**Data for processing**
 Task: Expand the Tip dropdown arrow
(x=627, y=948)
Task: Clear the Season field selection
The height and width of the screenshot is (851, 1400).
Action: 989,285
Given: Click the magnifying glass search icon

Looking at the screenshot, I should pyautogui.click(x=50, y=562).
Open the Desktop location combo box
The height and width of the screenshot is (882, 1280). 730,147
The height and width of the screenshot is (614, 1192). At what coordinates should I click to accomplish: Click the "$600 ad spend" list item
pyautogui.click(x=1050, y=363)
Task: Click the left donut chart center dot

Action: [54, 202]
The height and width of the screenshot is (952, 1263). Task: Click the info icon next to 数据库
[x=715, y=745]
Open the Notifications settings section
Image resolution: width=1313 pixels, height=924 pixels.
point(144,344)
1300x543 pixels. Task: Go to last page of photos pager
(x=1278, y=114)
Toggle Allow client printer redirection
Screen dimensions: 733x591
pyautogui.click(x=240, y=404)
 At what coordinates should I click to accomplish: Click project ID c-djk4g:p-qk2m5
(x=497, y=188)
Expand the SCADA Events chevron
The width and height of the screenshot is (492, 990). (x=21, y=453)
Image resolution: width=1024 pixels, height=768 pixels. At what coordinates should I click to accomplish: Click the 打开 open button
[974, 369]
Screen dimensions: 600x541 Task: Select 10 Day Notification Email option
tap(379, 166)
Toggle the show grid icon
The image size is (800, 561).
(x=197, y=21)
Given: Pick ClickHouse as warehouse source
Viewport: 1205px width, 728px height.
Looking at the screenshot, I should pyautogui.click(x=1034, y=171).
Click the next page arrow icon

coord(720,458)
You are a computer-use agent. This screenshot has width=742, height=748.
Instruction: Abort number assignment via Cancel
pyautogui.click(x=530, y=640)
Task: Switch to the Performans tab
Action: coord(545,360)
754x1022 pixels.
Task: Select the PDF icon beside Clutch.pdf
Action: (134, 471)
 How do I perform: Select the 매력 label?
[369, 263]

**Problem details**
Only the lines above starting at the line that holds "Image resolution: width=1313" and ending at the line that holds "You are a computer-use" are to be repeated, exactly and in full.

**Problem solution**
Image resolution: width=1313 pixels, height=924 pixels.
point(144,344)
1300x543 pixels. Task: Go to last page of photos pager
(x=1278, y=114)
Toggle Allow client printer redirection
Screen dimensions: 733x591
pyautogui.click(x=240, y=404)
 At what coordinates should I click to accomplish: Click project ID c-djk4g:p-qk2m5
(x=497, y=188)
Expand the SCADA Events chevron
The width and height of the screenshot is (492, 990). (x=21, y=453)
Image resolution: width=1024 pixels, height=768 pixels. At what coordinates should I click to accomplish: Click the 打开 open button
[974, 369]
Screen dimensions: 600x541 Task: Select 10 Day Notification Email option
tap(379, 166)
Toggle the show grid icon
The image size is (800, 561).
(x=197, y=21)
Given: Pick ClickHouse as warehouse source
Viewport: 1205px width, 728px height.
Looking at the screenshot, I should pyautogui.click(x=1034, y=171).
Click the next page arrow icon

coord(720,458)
You are a computer-use agent. This screenshot has width=742, height=748.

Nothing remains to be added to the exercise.